La geneología del grito – Hacemos un recorrido por la historia de la música buscando los más grandes
Por Jorge Salas/ Muzikalia
Esto empezó como empieza todo, con un grito. Si la misma vida, en su esencia primigenia, es sangre y grito; si al nacer, quién sabe si como entrenamiento para lo que va a venir, te atizan hasta que te hacen llorar a gritos y, sólo entonces, se quedan satisfechos y sonríen; si las mejores cosas de la vida se celebran, y las peores se exorcizan, sacando a la luz lo que está escondido entre las oscuras entrañas a través de las cuerdas vocales, ¿cómo no iba ser el grito el cáliz sagrado del rock, la toma de tierra de una canción, la jaula de Faraday de un cantante?
Esto, como digo, empezó con un grito. El más familiar de todos. Determinada serie americana de científicos con pistolas se ha encargado de que la voz de Roger Daltrey nos sea más familiar que la del vecino de enfrente, con el que apenas cruzamos un “buenos días” cuando nos obliga la presión social del ascensor. El grito hercúleo del cantante de The Who en “Won´t get fooled again“, sobre todo el de la coda final, tras la parte instrumental de Townshend con el órgano y la batería de Moon, cuando el tema se empieza a recostar sobre los más de 8 minutos y medio que dura, ese grito solo comprime en casi 4 segundos todo el salvajismo del rock en 1971. El “yeah!” desgañitado de Daltrey fue como esos de los dibujos animados que despeinan al que está delante, sólo que, en este caso, lo que hizo fue entreabrir el telón y dejar ver el esqueleto del rock, tan bien construido a base de gritos.

● Qué se pide: Retoma el artículo sobre los grandes gritos de la historia del rock y continúalo a partir de su última oración.

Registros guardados
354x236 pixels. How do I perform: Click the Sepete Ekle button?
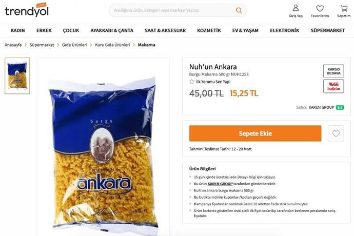point(255,133)
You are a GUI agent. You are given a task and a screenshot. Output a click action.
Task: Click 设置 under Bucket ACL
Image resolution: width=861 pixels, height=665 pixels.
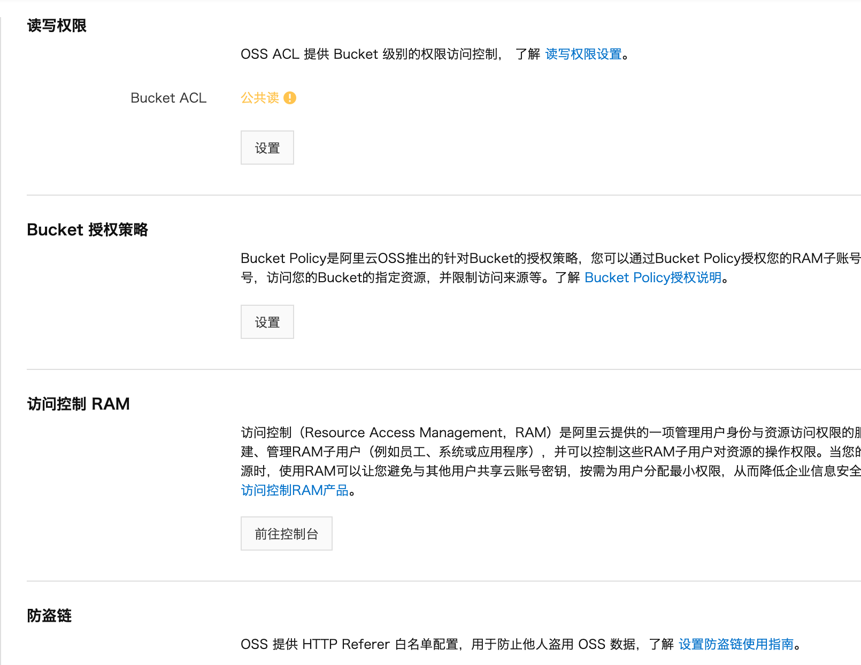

● Respuesta:
No hay que ser un virtuoso para arrancar uno de esos alaridos que andan agarrados en las paredes de las entrañas desde no se sabe cuándo. Hay que ser humano. El grito nos hace a todos iguales. Ojo, también se puede gritar rematada e inoportunamente mal en una canción; pero esto ya sería otra cosa. Lo que quiero decir es que, sí, la historia moderna de la música (y la no tan moderna) está trufada de rugidos más o menos tímidos, más o menos convenientes. Más o menos fundados en la esencia misma del ser humano. Pero la realidad es que, como en la vida, aquí tampoco vale todo.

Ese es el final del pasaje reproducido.